Qatar will soon resume funding for civil servants and poor families in the besieged Gaza Strip under a new mechanism involving the Palestinian Authority and the United Nations, the Gulf state’s aid envoy has said.
Envoy Mohammed al-Emadi said on Monday, after meeting leaders from Hamas, the Palestinian group that governs Gaza, that Qatari stipends for civil servants and poor families, suspended since May, would resume in the coming days.
Doha has underwritten Gaza rebuilding and infrastructure projects since the 2014 Israeli offensive on the coastal enclave, but another round of fighting in May prompted Israeli and the US demands to revise the payouts.

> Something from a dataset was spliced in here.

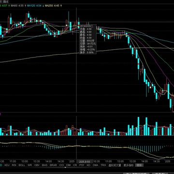The image size is (174, 174).
Task: Switch to the KDJ indicator tab
Action: click(7, 165)
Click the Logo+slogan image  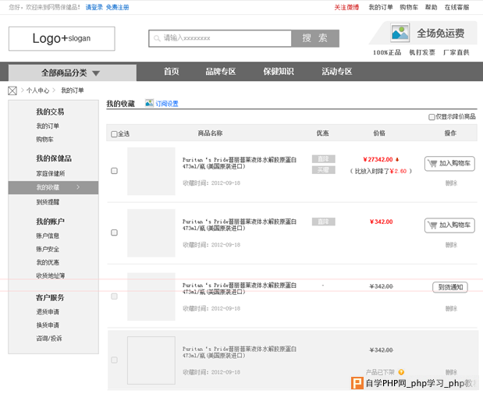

“All the details” regarding the distribution mechanism “have been reviewed and the process will begin shortly,” al-Emadi said.
A source within Hamas said a sticking point was its insistence that civil servants employed by the movement be allowed to benefit from Qatari aid.
Civil servants in Gaza’s Hamas-run government can be considered approved recipients, “following an agreement by the different parties”, Emadi said.
Gas-rich Qatar used to spend $30m a month to help operate the enclave’s lone power plant and to support families and public servants.
Hamas, blacklisted as a terrorist group in the West, has endorsed a new payment mechanism involving the rival, Western-backed Palestinian Authority (PA) of President Mahmoud Abbas as well as the United Nations, al-Emadi said in a statement.
He did not elaborate.
Israeli officials had previously said that the PA- and UN-led mechanism could involve disbursing the Qatari aid as vouchers rather than cash, as a safeguard against Hamas diverting the money to military ends.